YOUR INSTRUCTIONS: Retype the line where "The image size is (1297, 738)." appears and each line that follows it down to the last line of the records below. Leave the pictures out.

SOURCE RECORDS:
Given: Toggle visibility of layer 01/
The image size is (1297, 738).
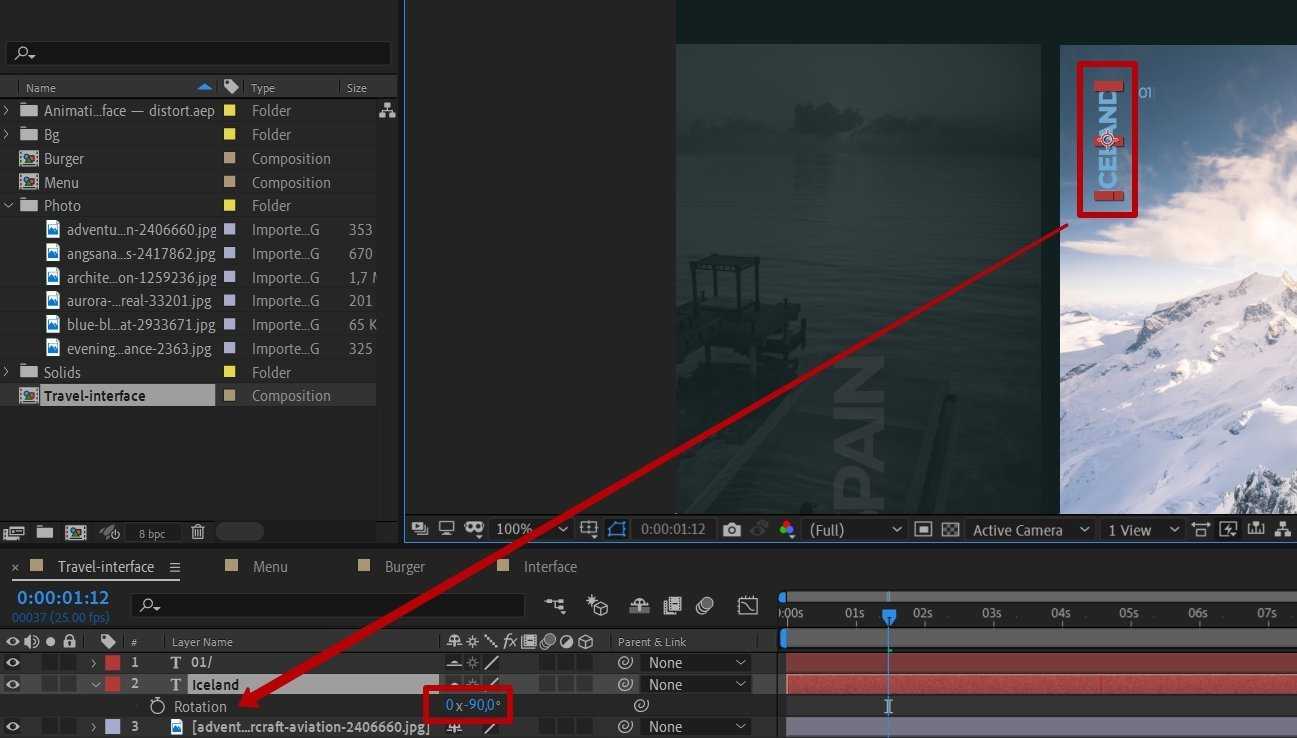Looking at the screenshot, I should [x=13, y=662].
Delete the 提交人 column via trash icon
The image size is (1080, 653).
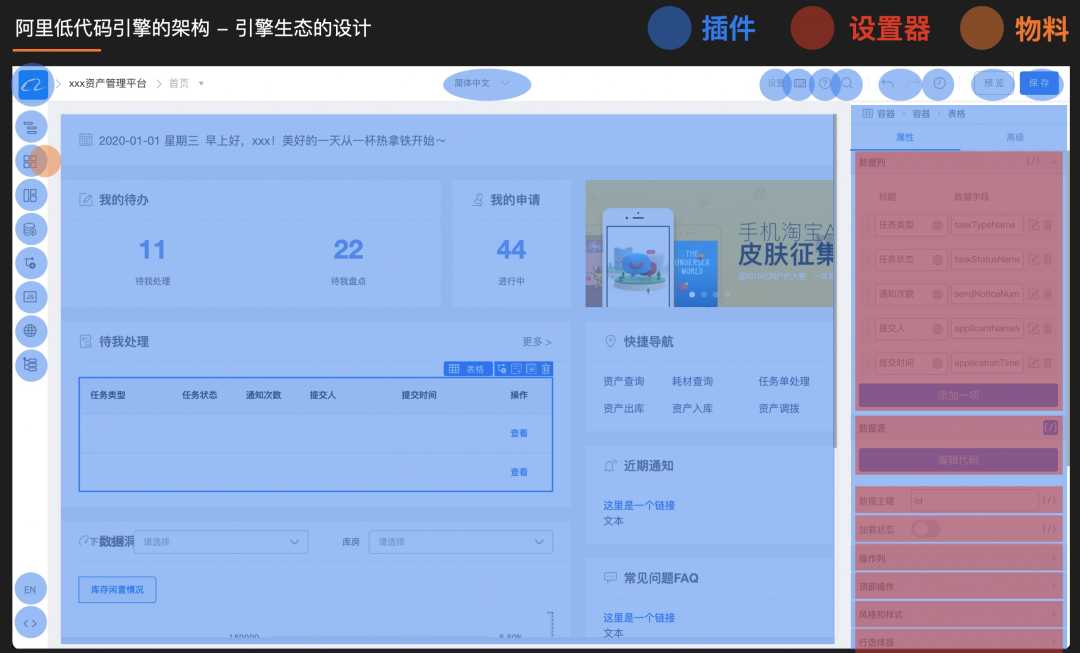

SOLVED PROBLEM:
The image size is (1297, 738).
Looking at the screenshot, I should [x=13, y=662].
Delete the 提交人 column via trash icon
The image size is (1080, 653).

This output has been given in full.